▶ _TASK REQUIREMENTS_:
Copy out each line of the data below word for word, leaving the pictures out.

Records from a data collection:
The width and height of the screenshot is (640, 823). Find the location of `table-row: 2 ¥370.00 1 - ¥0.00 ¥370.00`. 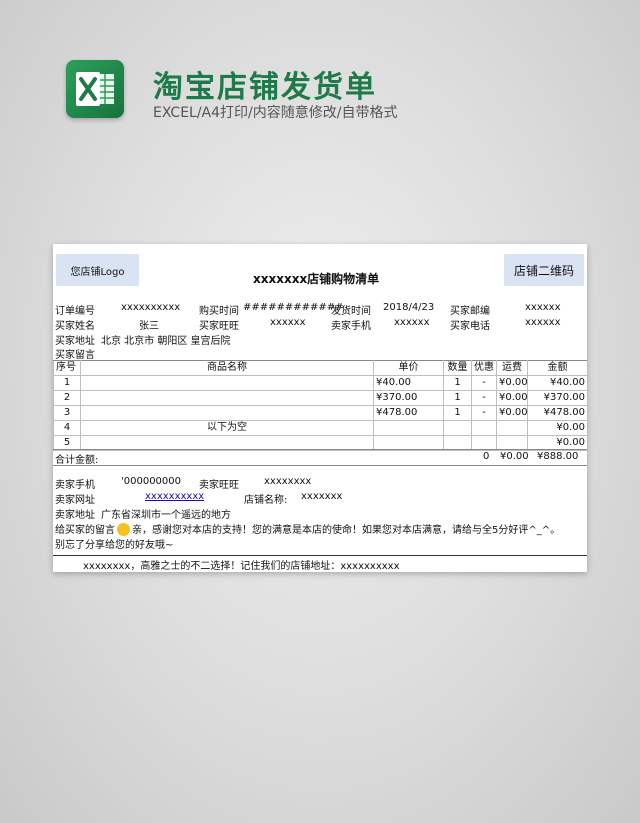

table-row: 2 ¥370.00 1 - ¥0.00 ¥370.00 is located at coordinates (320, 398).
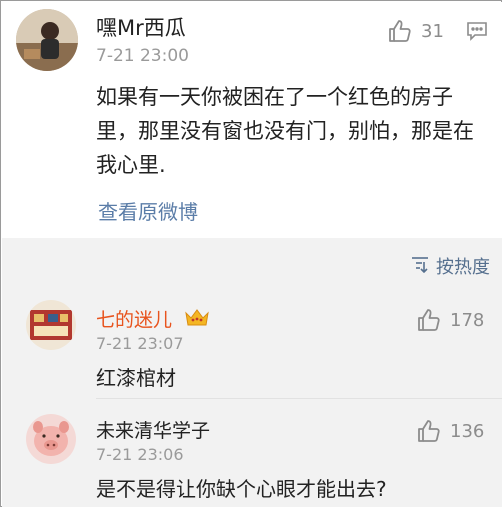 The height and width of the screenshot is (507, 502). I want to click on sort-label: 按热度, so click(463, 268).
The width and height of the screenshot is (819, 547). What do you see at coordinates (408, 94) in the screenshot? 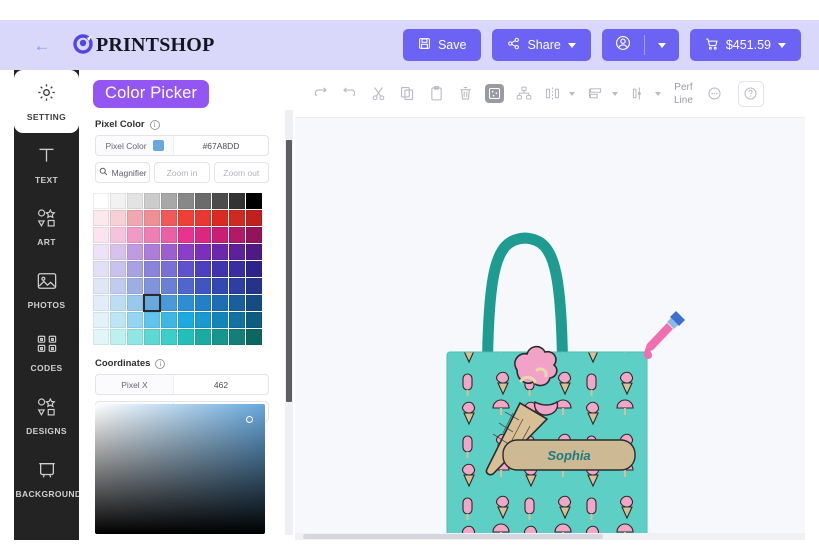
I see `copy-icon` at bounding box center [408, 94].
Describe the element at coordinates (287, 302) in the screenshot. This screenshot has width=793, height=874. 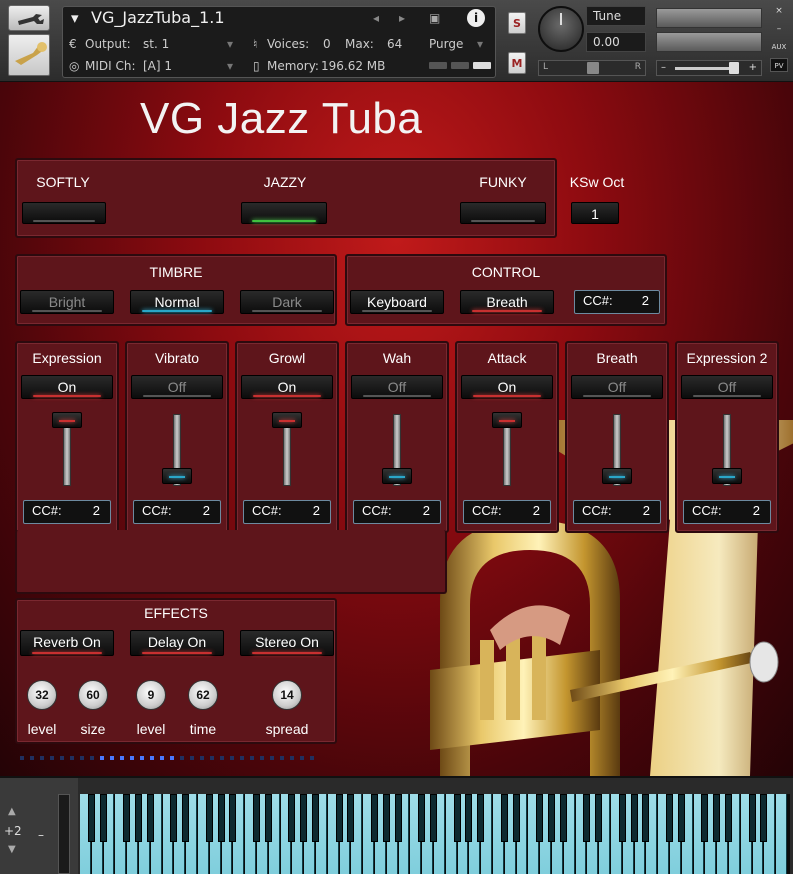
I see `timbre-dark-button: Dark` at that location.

▶ _FINISHED EXERCISE_:
The width and height of the screenshot is (640, 823). Find the location of `table-row: 2 ¥370.00 1 - ¥0.00 ¥370.00`. 

table-row: 2 ¥370.00 1 - ¥0.00 ¥370.00 is located at coordinates (320, 398).
 The height and width of the screenshot is (507, 502). I want to click on sort-label: 按热度, so click(463, 268).
The width and height of the screenshot is (819, 547). What do you see at coordinates (408, 94) in the screenshot? 
I see `copy-icon` at bounding box center [408, 94].
Describe the element at coordinates (287, 302) in the screenshot. This screenshot has width=793, height=874. 
I see `timbre-dark-button: Dark` at that location.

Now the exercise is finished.